# Input material:
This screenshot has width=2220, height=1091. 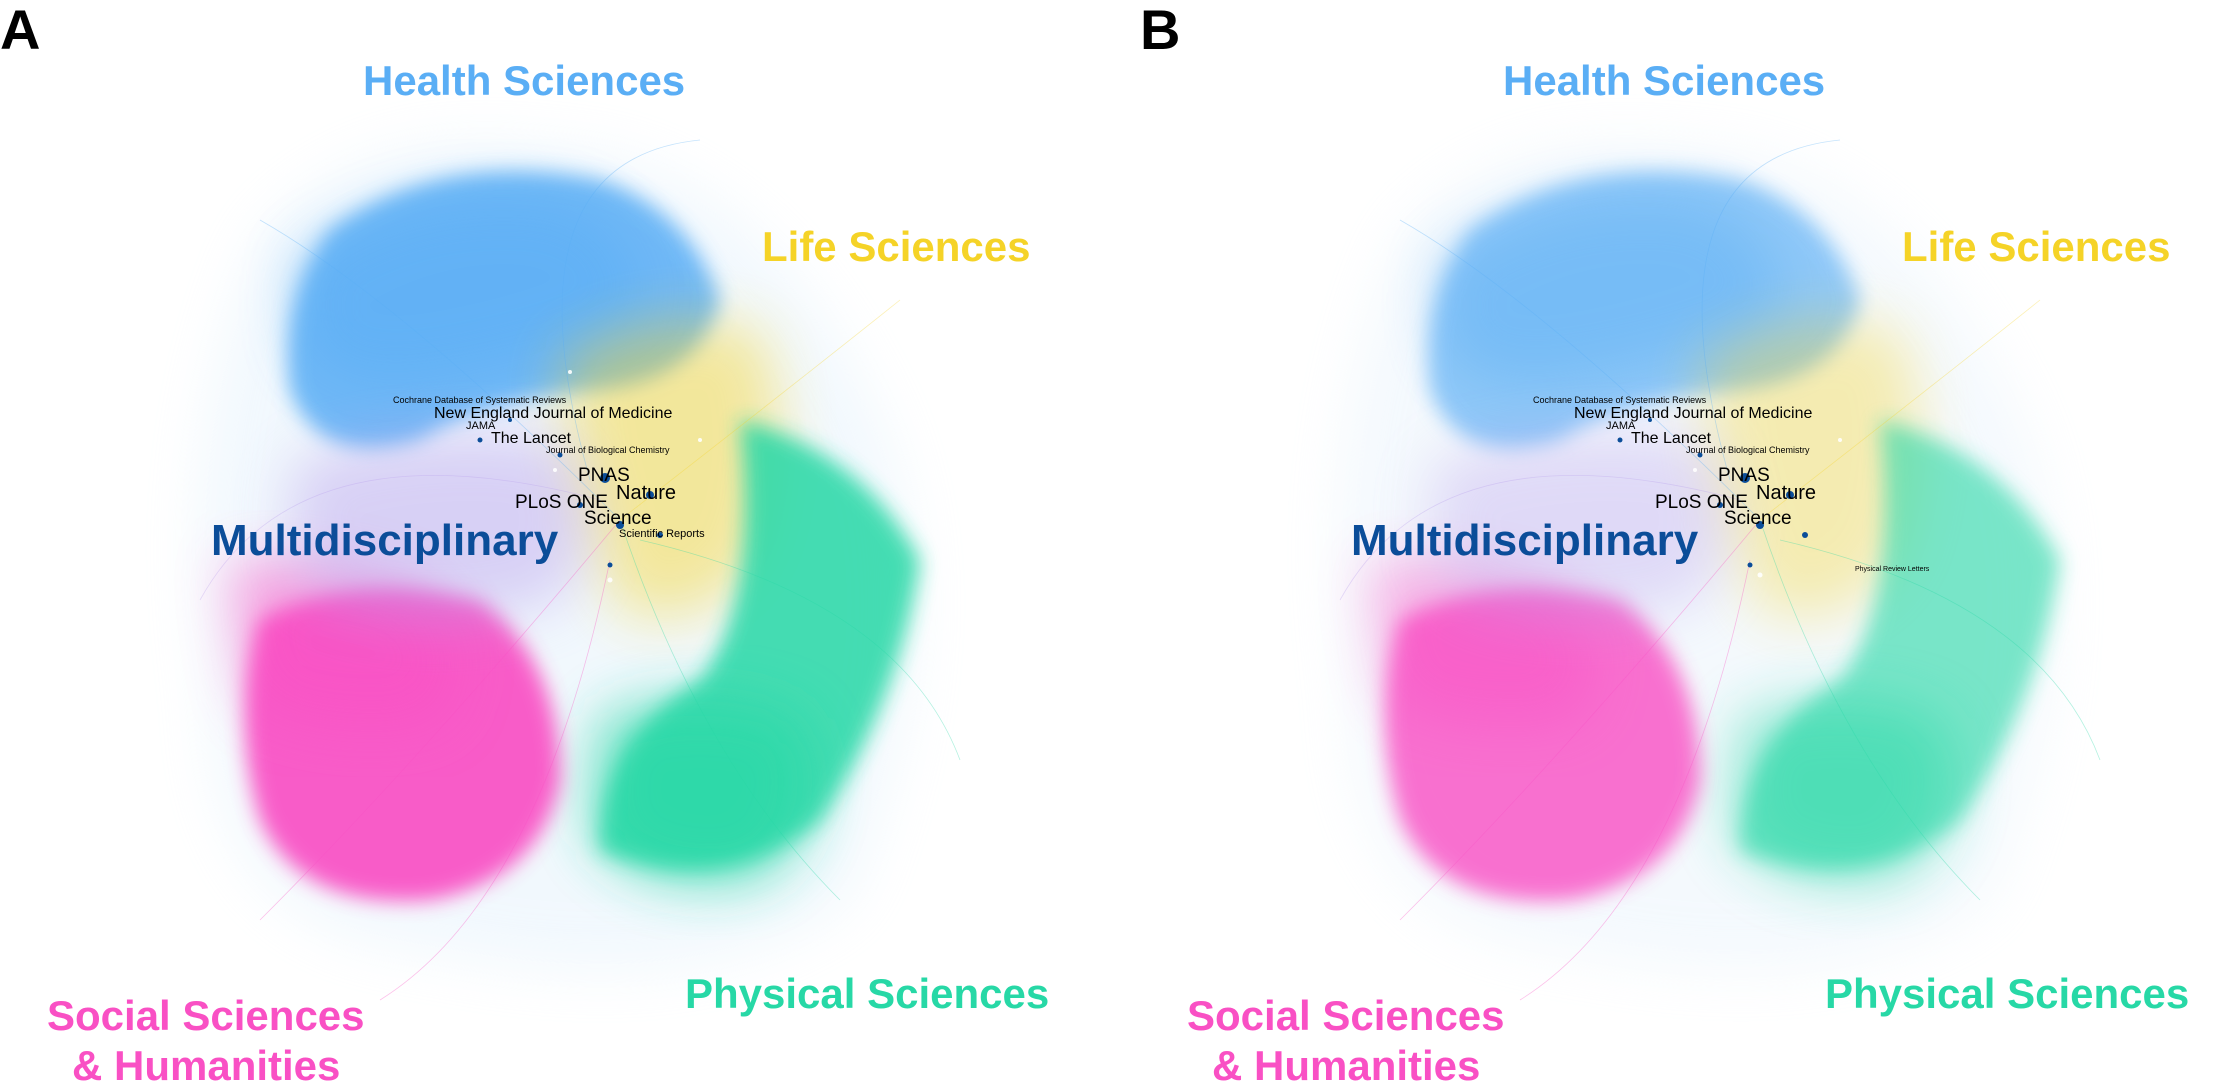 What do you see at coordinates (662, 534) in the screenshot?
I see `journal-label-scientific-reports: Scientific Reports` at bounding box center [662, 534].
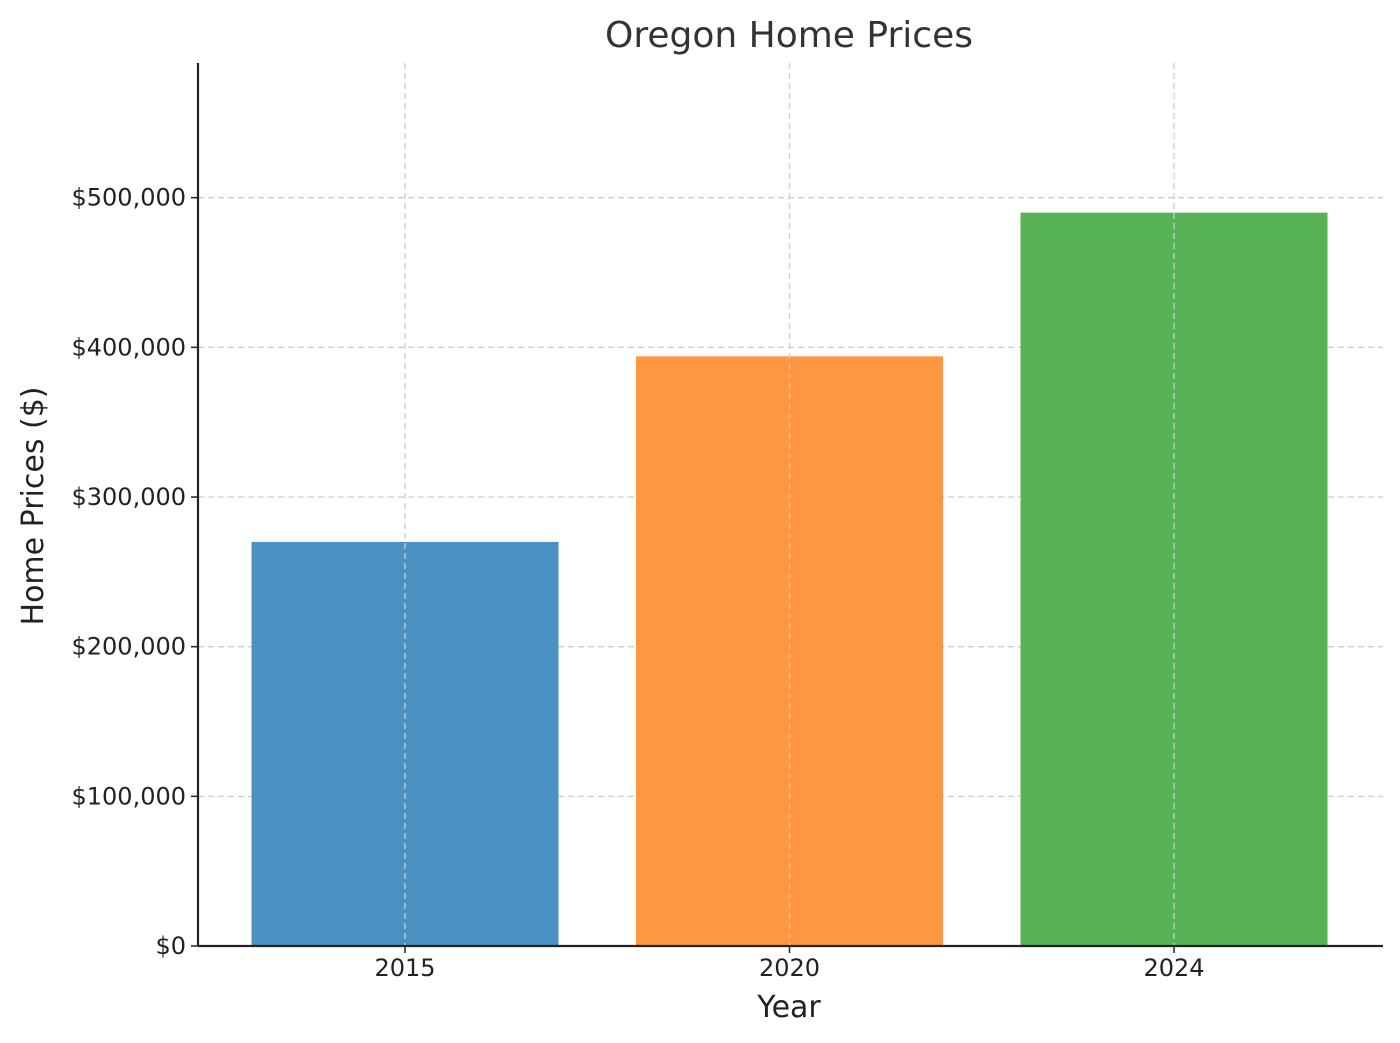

* * *

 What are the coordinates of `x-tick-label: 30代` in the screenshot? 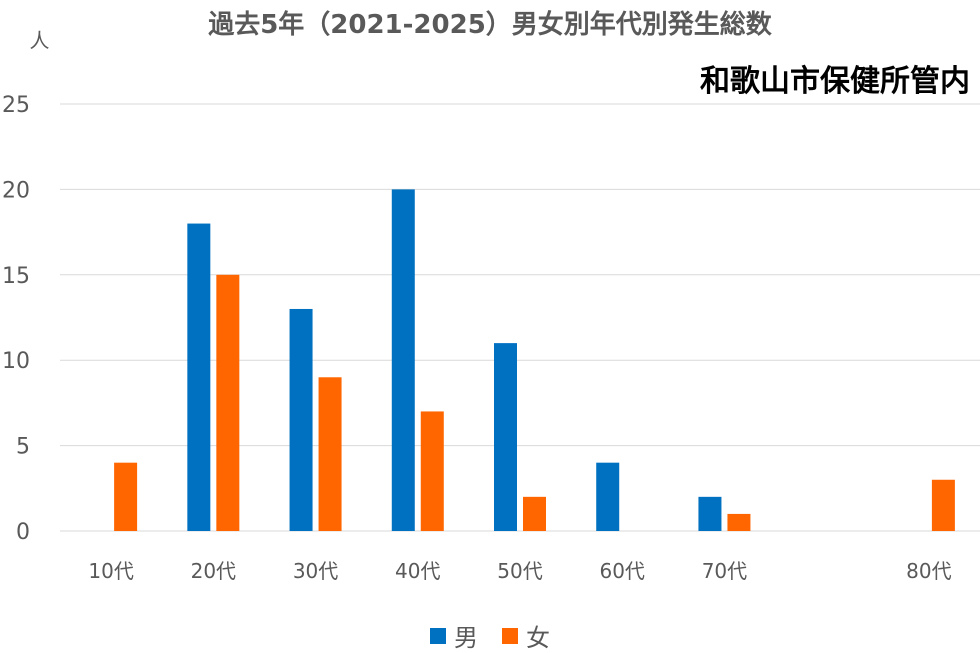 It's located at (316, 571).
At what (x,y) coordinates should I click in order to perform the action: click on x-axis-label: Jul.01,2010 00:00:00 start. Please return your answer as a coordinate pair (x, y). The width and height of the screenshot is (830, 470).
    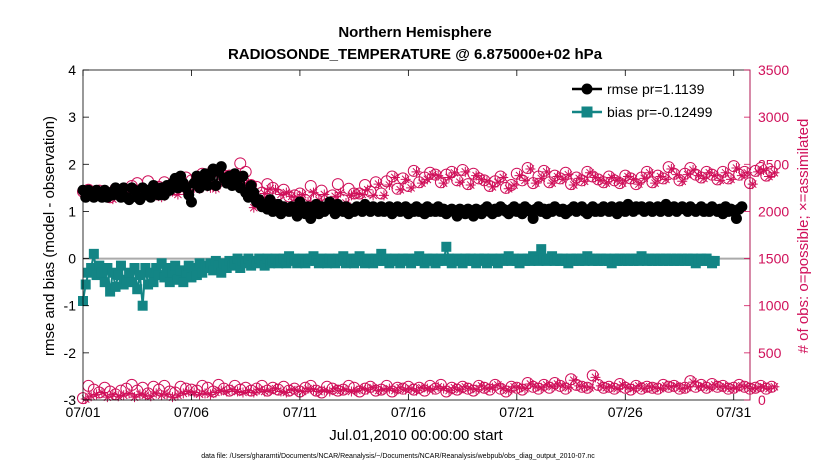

* * *

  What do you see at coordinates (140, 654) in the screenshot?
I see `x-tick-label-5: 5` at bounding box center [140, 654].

# Directions:
Rewrite the lines from the one containing "What do you see at coordinates (140, 654)" through the one containing "center [140, 654].", putting "position" in place of "coordinates" and keeping everything else the same. Give only those lines.

# Result:
  What do you see at position (140, 654) in the screenshot?
I see `x-tick-label-5: 5` at bounding box center [140, 654].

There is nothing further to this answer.